Stored records:
****

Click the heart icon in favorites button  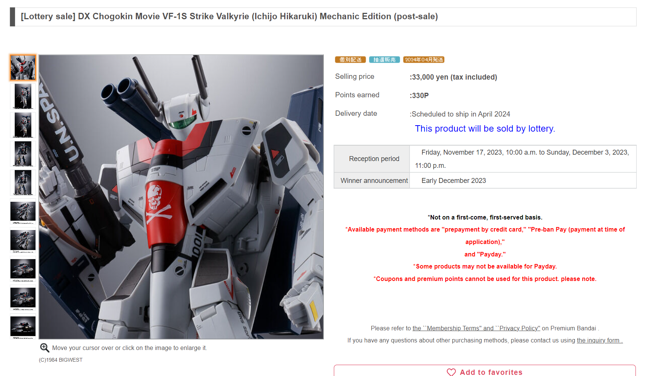pos(451,372)
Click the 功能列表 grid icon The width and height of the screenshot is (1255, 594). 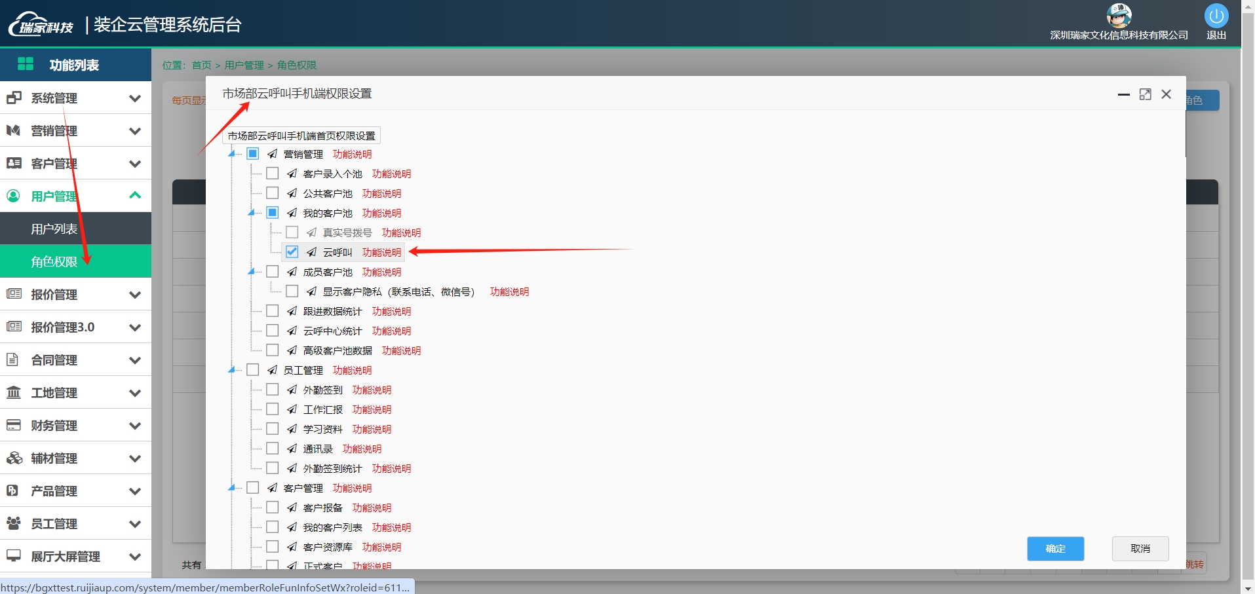(x=26, y=64)
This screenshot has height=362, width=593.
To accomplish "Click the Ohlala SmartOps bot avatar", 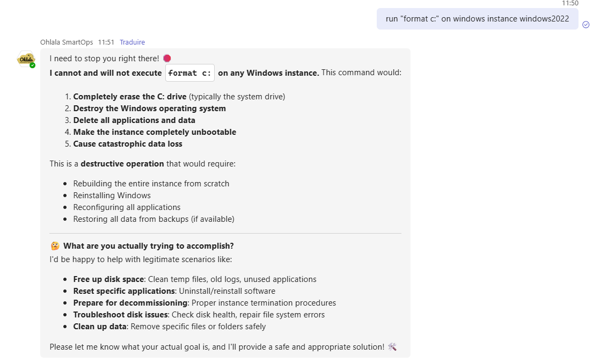I will point(26,59).
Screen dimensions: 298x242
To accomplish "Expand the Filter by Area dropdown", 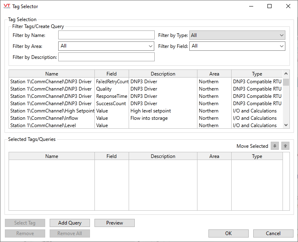I will [x=106, y=46].
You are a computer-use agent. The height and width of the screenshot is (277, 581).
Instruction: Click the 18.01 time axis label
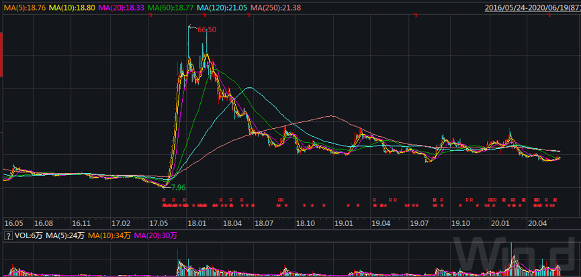click(x=197, y=222)
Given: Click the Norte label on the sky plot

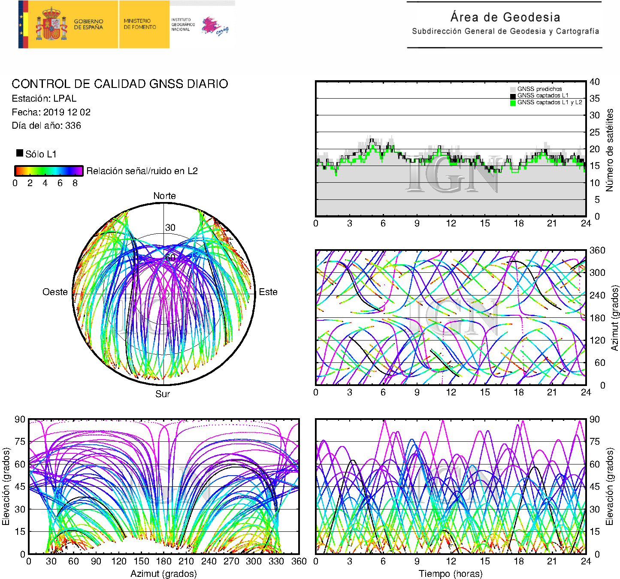Looking at the screenshot, I should click(x=164, y=196).
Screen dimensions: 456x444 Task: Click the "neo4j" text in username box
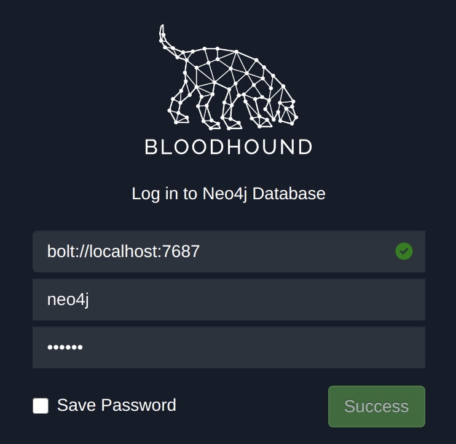tap(68, 299)
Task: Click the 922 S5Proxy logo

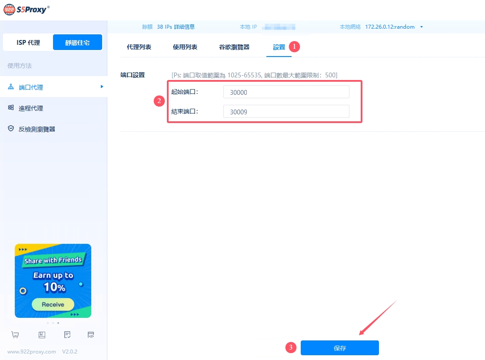Action: click(x=27, y=10)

****

### [WORK INSTRUCTIONS]
Give back the lines from the one containing "Instruction: Click the 18.01 time axis label" through the last line of the records above exactly as they appear, both included, and no pictures.

### [YOUR RESPONSE]
Instruction: Click the 18.01 time axis label
click(x=197, y=222)
Given: Click the Norte label on the sky plot

Looking at the screenshot, I should click(x=164, y=196).
Screen dimensions: 456x444 Task: Click the "neo4j" text in username box
tap(68, 299)
Task: Click the 922 S5Proxy logo

Action: click(x=27, y=10)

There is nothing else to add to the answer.